Dairemizce bir dönem işçinin iş güvencesi hükümlerinden yararlanmasını engellemek amacıyla, işverenin iş sözleşmesini altı aylık sürenin bitimine birkaç gün kala feshetmesi, dürüstlük kuralına aykırılıktan dolayı geçersiz kılınabileceği kabul edilmiş idi.( Yargıtay 7 HD; 05.04.2014 tarih ve 2014/4790 E-2014/9001 K sayılı ilamı) Ancak kıdem koşulu yönünden konunun Dairemizce yeniden değerlendirilmesi neticesinde kıdemin 6 aydan az olması halinde ( örneğin 5 ay 29 gün) artık işe iade davası açılamayacağı ilke olarak benimsenmiştir. ( Yargıtay 7 HD; 30.09.2014 tarih ve 2014/11912 E-2014/18443 K sayılı ilamı )
Bireysel veya toplu iş sözleşmesi ile altı aylık sürenin kısaltılması ya da tamamen kaldırılması mümkündür. Çünkü bu hüküm nisbi emredicidir. Söz konusu sürenin, işverenin bildirim süresine ait ücreti peşin vermek suretiyle iş sözleşmesini feshetmesi durumunda 17"nci maddedeki ihbar süreleri ile doldurulması mümkün değildir.

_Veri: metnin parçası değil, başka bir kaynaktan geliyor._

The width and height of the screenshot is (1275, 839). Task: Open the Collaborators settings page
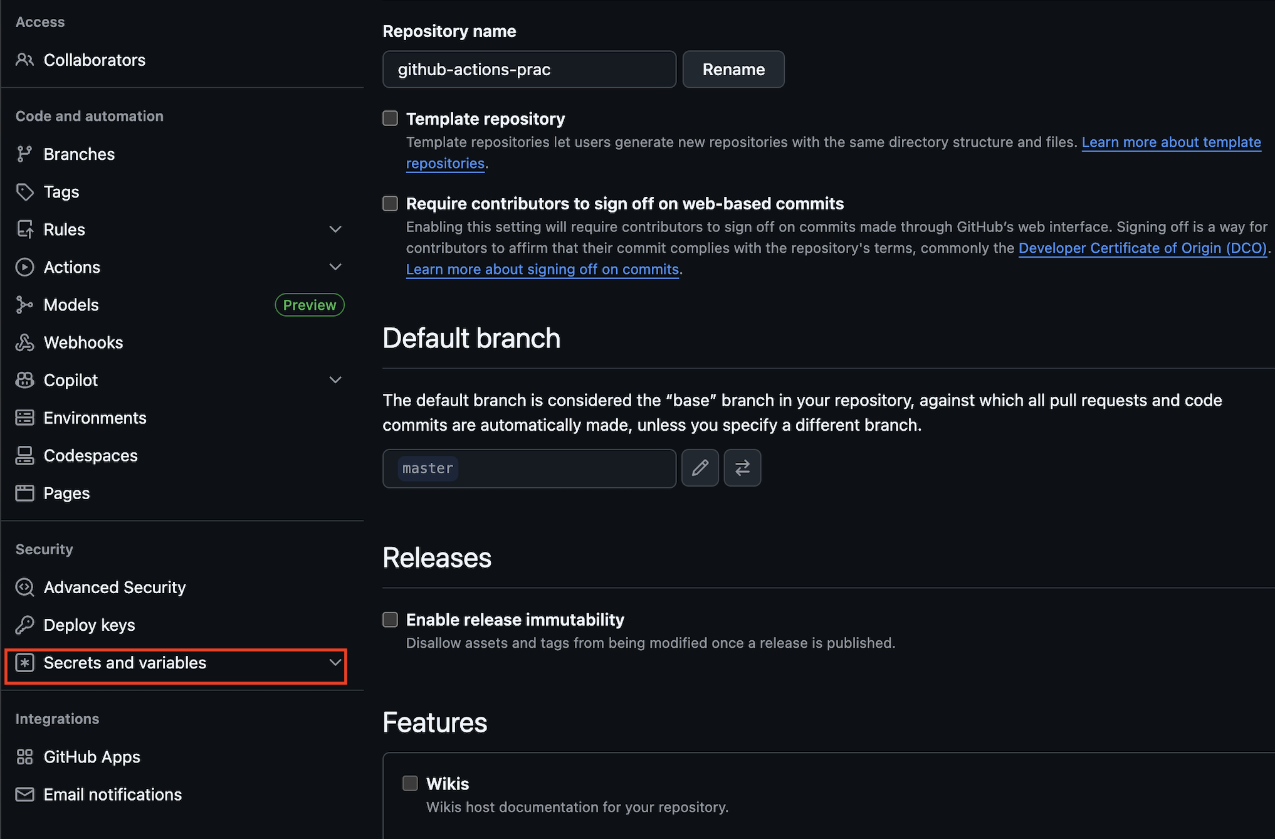(x=94, y=60)
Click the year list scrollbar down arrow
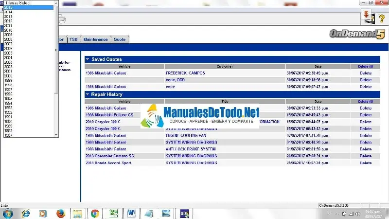 (56, 136)
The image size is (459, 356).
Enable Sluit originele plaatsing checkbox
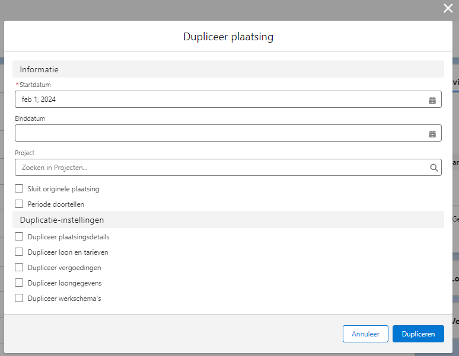19,189
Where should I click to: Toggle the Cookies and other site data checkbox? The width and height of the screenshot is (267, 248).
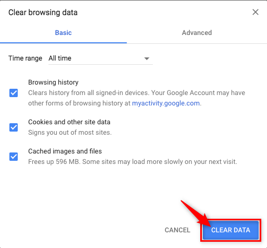click(x=14, y=127)
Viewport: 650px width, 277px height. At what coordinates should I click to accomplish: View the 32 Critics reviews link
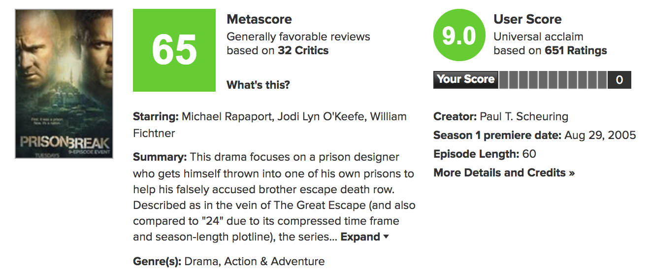click(303, 50)
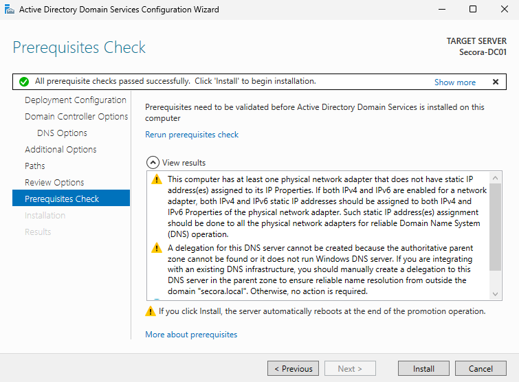Switch to Additional Options page
The width and height of the screenshot is (519, 382).
pos(60,150)
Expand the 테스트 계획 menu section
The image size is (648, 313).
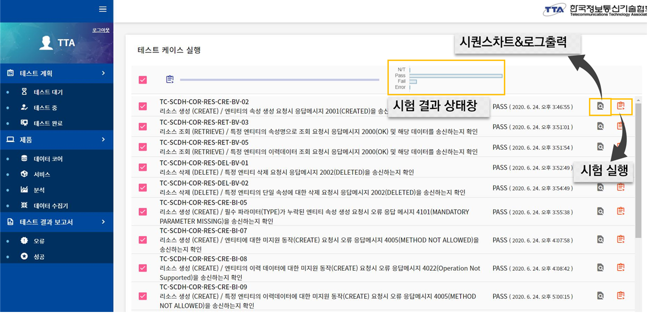click(x=56, y=74)
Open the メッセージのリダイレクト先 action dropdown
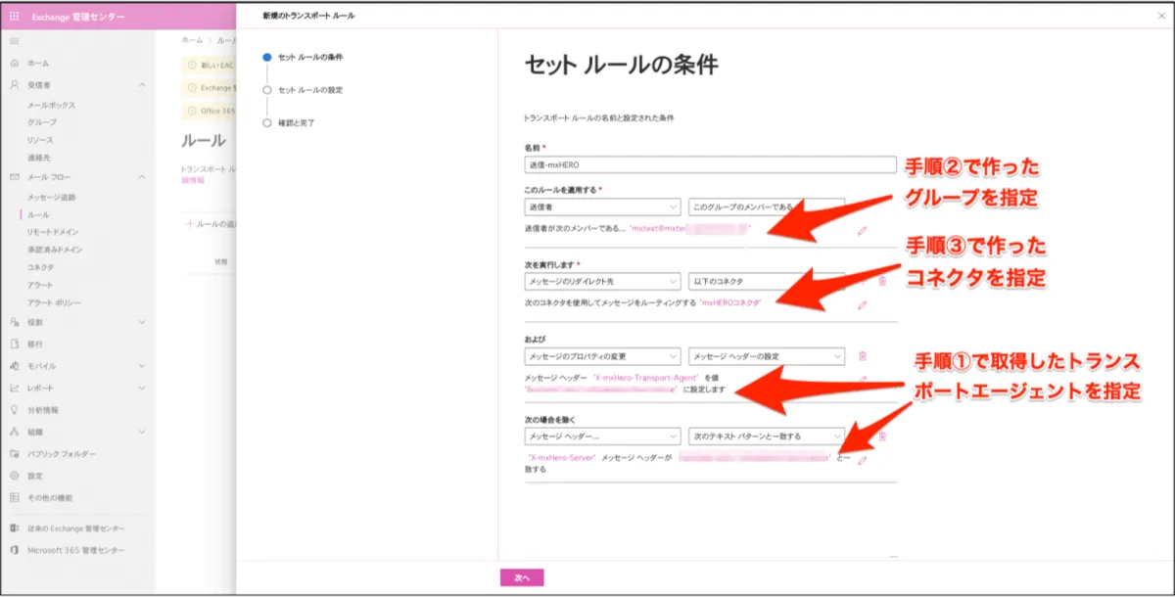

Kanunda kıdemin esas alındığı haklarda, kıdem tazminatı ve yıllık ücretli izinlerde kıdem başlangıcı için, iş sözleşmesinin yapıldığı tarih değil; işçinin eylemli olarak işe başladığı tarih gözönünde tutulduğu için iş güvencesine ilişkin kıdemin başlangıcında da işe başlama tarihinin dikkate alınması uygun olacaktır. İşverenin işi kabulde temerrüde düşmesi veya işçinin hastalanması, kıdem süresinin başlangıcını engellemez, kıdem işlemeye başlar. Ancak, işçi, kusuruyla işe geç başlarsa, fiilen işe başladığı tarih, altı aylık sürenin başlangıcı olarak kabul edilmelidir.
Kanun altı aylık kıdemi olan işçilerin iş güvencesinden yararlanacaklarını öngördüğüne göre, bu sürenin fesih bildiriminin işçiye ulaştığı tarihte doldurulmuş olması şarttır.Sürenin bildirim önelleri sonunda dolacak olması, güvenceden yararlanabilmek için yeterli değildir.
Bu sürenin tamamı iş sözleşmesine dayalı olarak geçirilmiş olmalıdır. Bu açıdan, Kanundaki aylık kıdem şartını, “altı aylık işçilik kıdemi” şekilde anlamak gerekir. Bu nedenle işçinin iş ilişkisinden önce işverenle vekalet, ortaklık ilişkilerindeki süreler bu sürenin hesabında dikkate alınmamalıdır.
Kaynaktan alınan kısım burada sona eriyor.